Threat Of Motorcycle/ATV Course Causes Jitters
At Manassas
By Deborah Fitts
November 2002
MANASSAS, Va. - A rumored plan
to create a track
for all-terrain vehicles next to Manassas National Battlefield
Park
has prompted cries of alarm from the park and local residents,
and
county officials were gearing up for legal action.
"
It would be absolute devastation," said Superintendent
Bob Sutton." I could literally look out my window and
see it."
Centreville resident Sam Unuscavage recently
began clear-cutting a 23 -acre tract of woods and bringing
in truckloads of fill at the corner
of Route 29 and Pageland Lane, adjacent to the park's administrative
headquarters.
Sutton began getting anxious calls from neighbors
and battlefield
supporters when fliers started to appear at local bike shops
promoting Unuscavage's "Redline MX and ATV Club" at
the Route 29 site.
The fliers, with Unuscavage's name, detailed
a year-round operation
with three tracks for off-road motorcycles and ATVs, two tracks
for
grownups and one for children. Opening of the "club" was
planned for
Oct. 31 "or sooner." Unuscavage, 30, also reportedly
addressed a
local off-road group Sept. 10, describing the facility and
the cost
to join.
Sutton noted that the park has a living history
camp and
demonstrations during the summer at nearby Stuart's Hill. "You
can
imagine what it would be like to have living history going
on with 80
motorcycles screaming past only a couple of hundred feet away," he
said.
Officials at Prince William County reminded
Unuscavage that the site
was zoned for agriculture. At one point they temporarily shut
him
down, but relented when he told them he wasn't building a commercial
facility.
Curt Spear, assistant county attorney, said
Unuscavage has repeatedly
asserted that he only intends to farm. "He sent us a note
in writing
to that effect," said Spear. But given the fliers, and
a Web site
also advertising the coming track, "We've had concerns
about how
truthful he's been with us."
On Oct. 1 the Prince William Board of Supervisors
authorized the
county attorney's office to seek a court injunction against
Unuscavage. At presstime, Spear said his office would meet
with him
one more time "and see if we can come to agreement" on
his plans.
Unuscavage was quoted in the Washington Post
as saying, "It's
my land
for my personal use, for me and my friends' personal use. We're
going
to do whatever I feel like doing."
As for those expressing concern, he said, "They
need to mind their
own business."
Unuscavage's attorney, Norbert Beville, dismissed
the notion of a
commercial track. "My client plans to farm and a place
to ride his
motorcycle, he and his friends," Beville said. Asked whether
money
would change hands, he replied, "Absolutely not."
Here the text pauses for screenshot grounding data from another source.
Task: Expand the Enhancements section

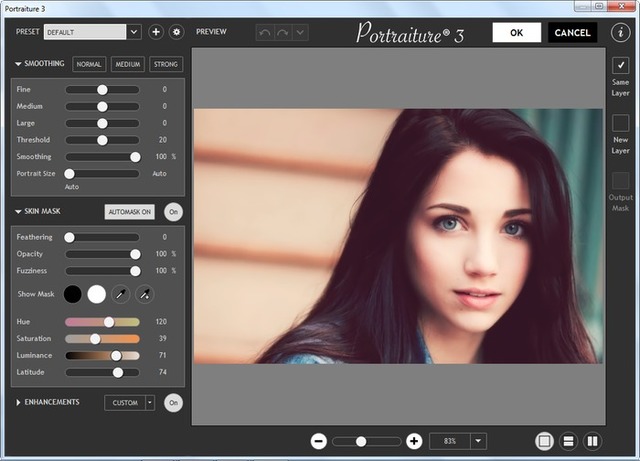Action: coord(19,402)
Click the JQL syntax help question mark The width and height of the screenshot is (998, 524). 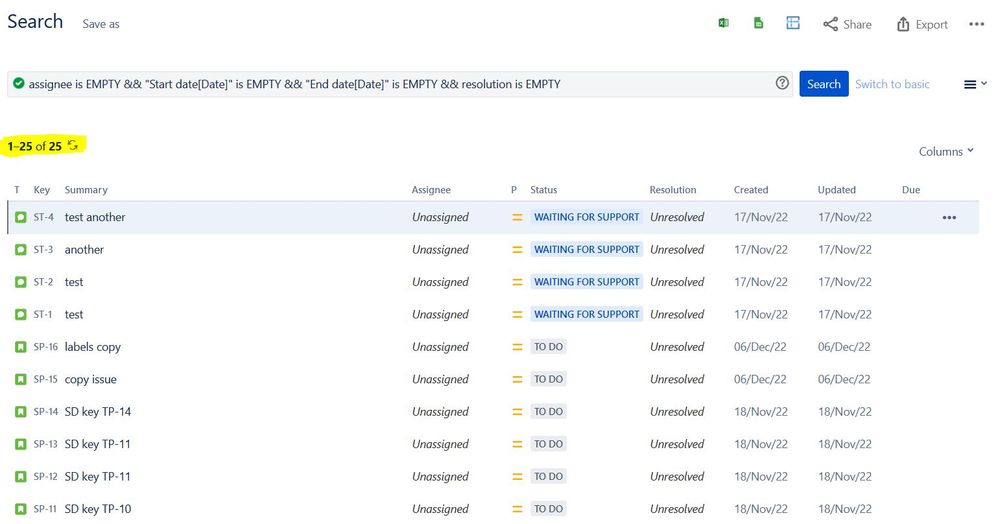782,84
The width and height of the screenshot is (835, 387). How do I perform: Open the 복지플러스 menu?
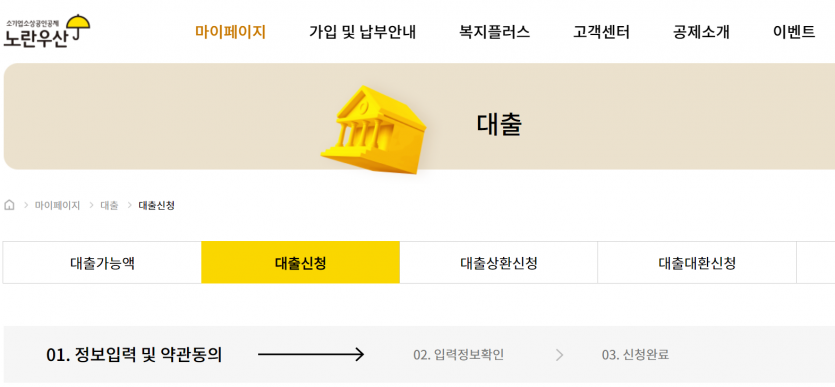tap(495, 32)
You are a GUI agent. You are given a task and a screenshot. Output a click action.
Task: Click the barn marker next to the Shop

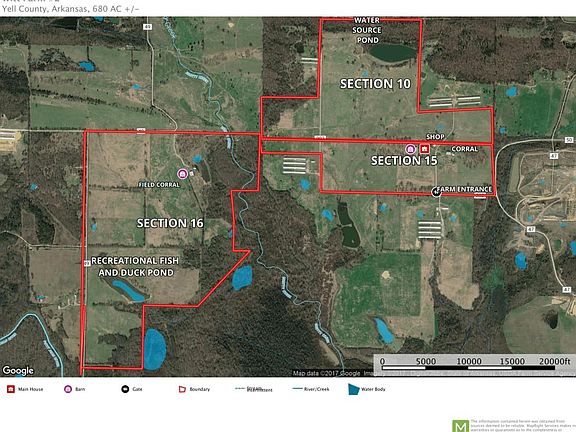pyautogui.click(x=410, y=149)
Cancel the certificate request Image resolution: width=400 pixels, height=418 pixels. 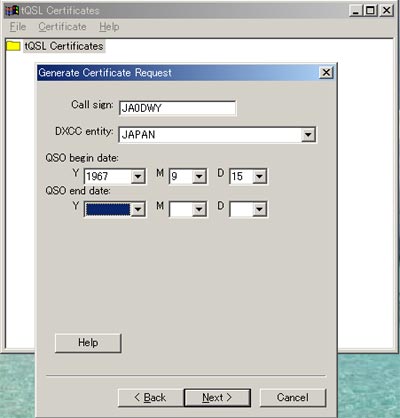pos(293,398)
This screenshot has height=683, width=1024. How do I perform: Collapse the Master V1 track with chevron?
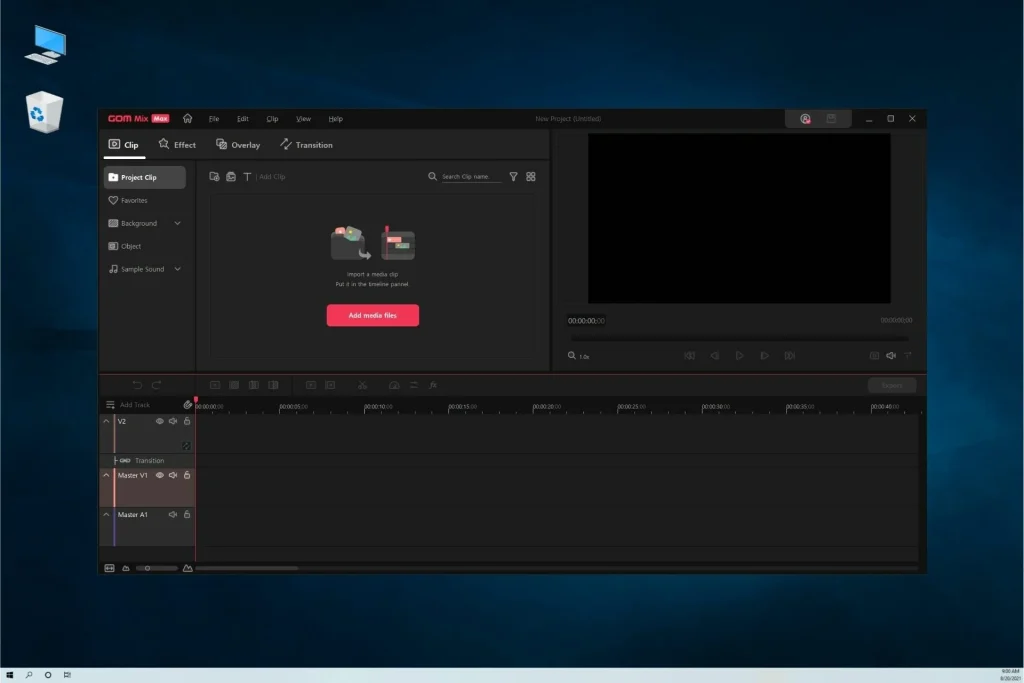click(107, 475)
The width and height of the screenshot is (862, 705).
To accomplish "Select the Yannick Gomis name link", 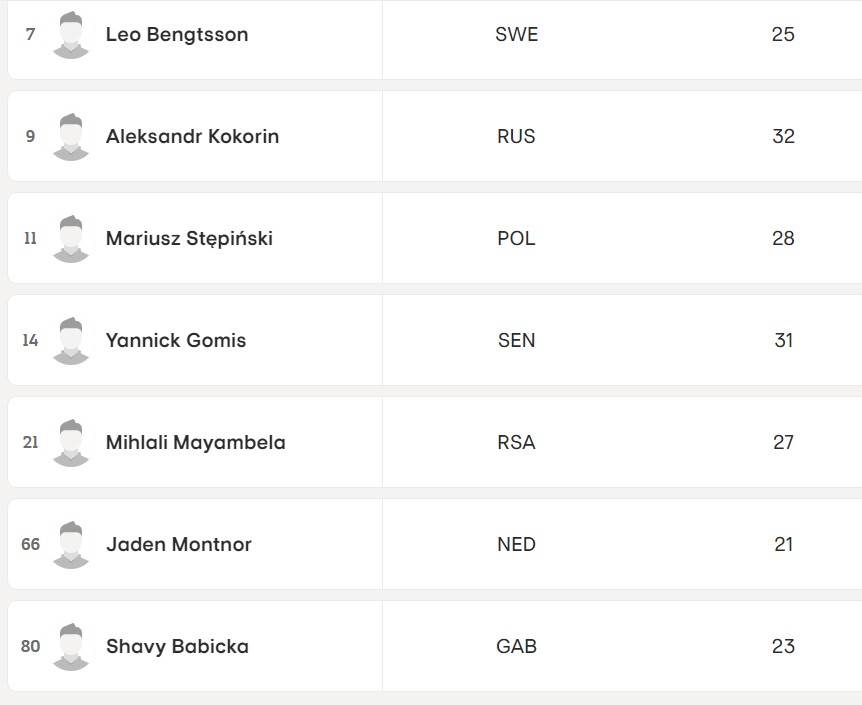I will click(x=176, y=341).
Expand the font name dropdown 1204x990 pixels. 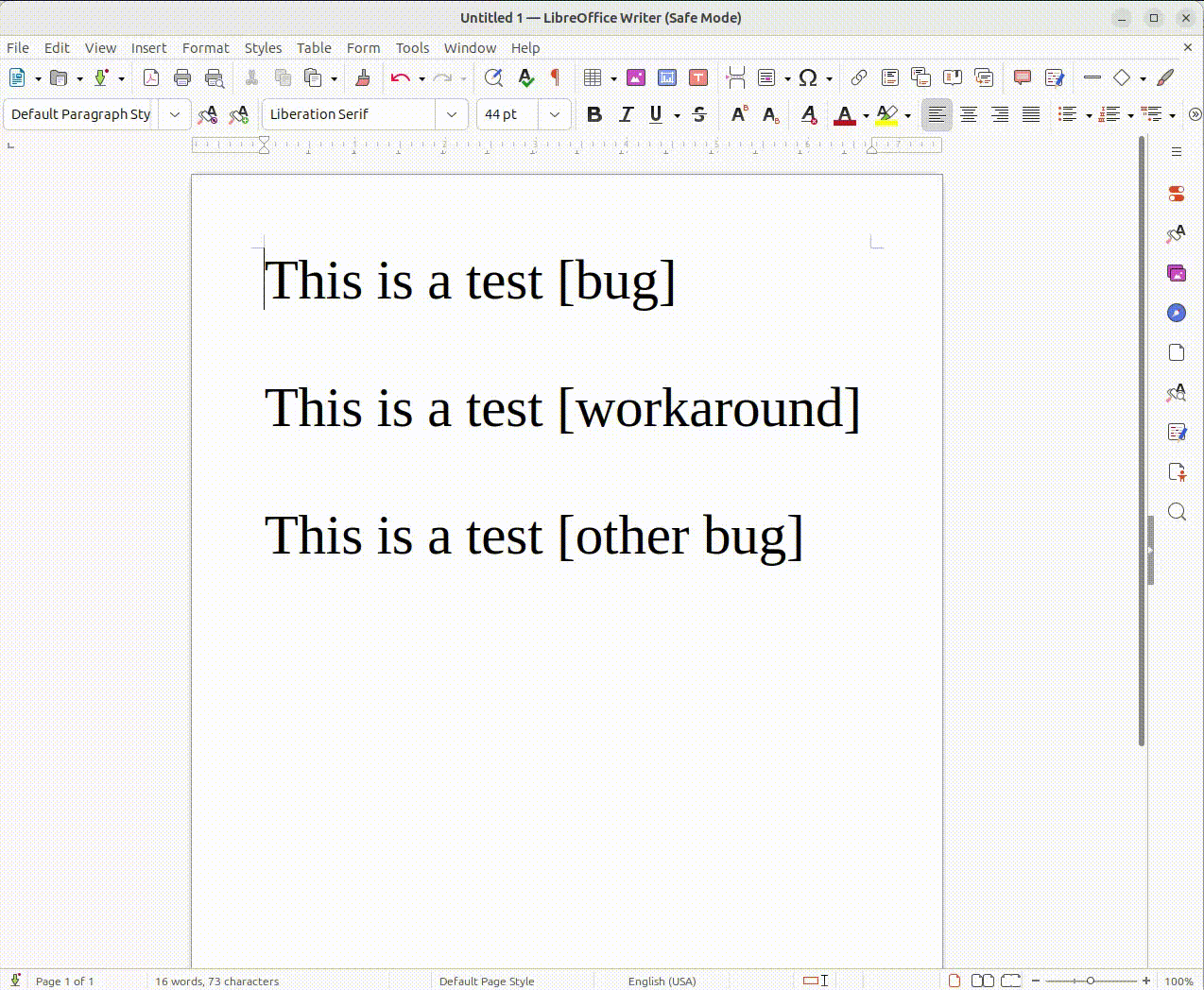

Asked about the fliers and Web site, Beville
said that Unuscavage" doesn't know where they came from. He has no association with
them."
John McAnaw, president of the Bull Run Civil
War Round Table, said it
was "disgraceful" and "unbelievable" that
Unuscavage had gotten as
far as he had. McAnaw noted that renowned battlefield preservationist
Annie Snyder, who died last summer, lived on Pageland Lane. "Annie
would have been aware of this long before anybody else," he
said. "If
she were alive I wonder whether things would be as they are."
Assistant County Attorney Spear noted that Prince
William zoning
allows for a commercial recreational facility in the agricultural
zone, but only if the landowner convinces the supervisors
to give him
a special permit. In view of the proximity of the park, and
since the
county's comprehensive plan calls for "rural preservation" in
that
area, approval of such a facility seemed unlikely, Spear
suggested.
According to Spear, the Route 29 property was
purchased less than two
years ago by a limited liability company, of which Unuscavage
is a
member.
Sutton said no battle action occurred on the
property, although there were troop movements associated with
the battle of Second Manassas.
But he said there was a small log cabin there,
now "long
gone," where
it is believed that Robert E. Lee stayed during the battle.
Although wooded in recent years, the property was mostly
open at the
time of the war, Sutton said. By early October he estimated
that
Unuscavage had cleared about 10 acres.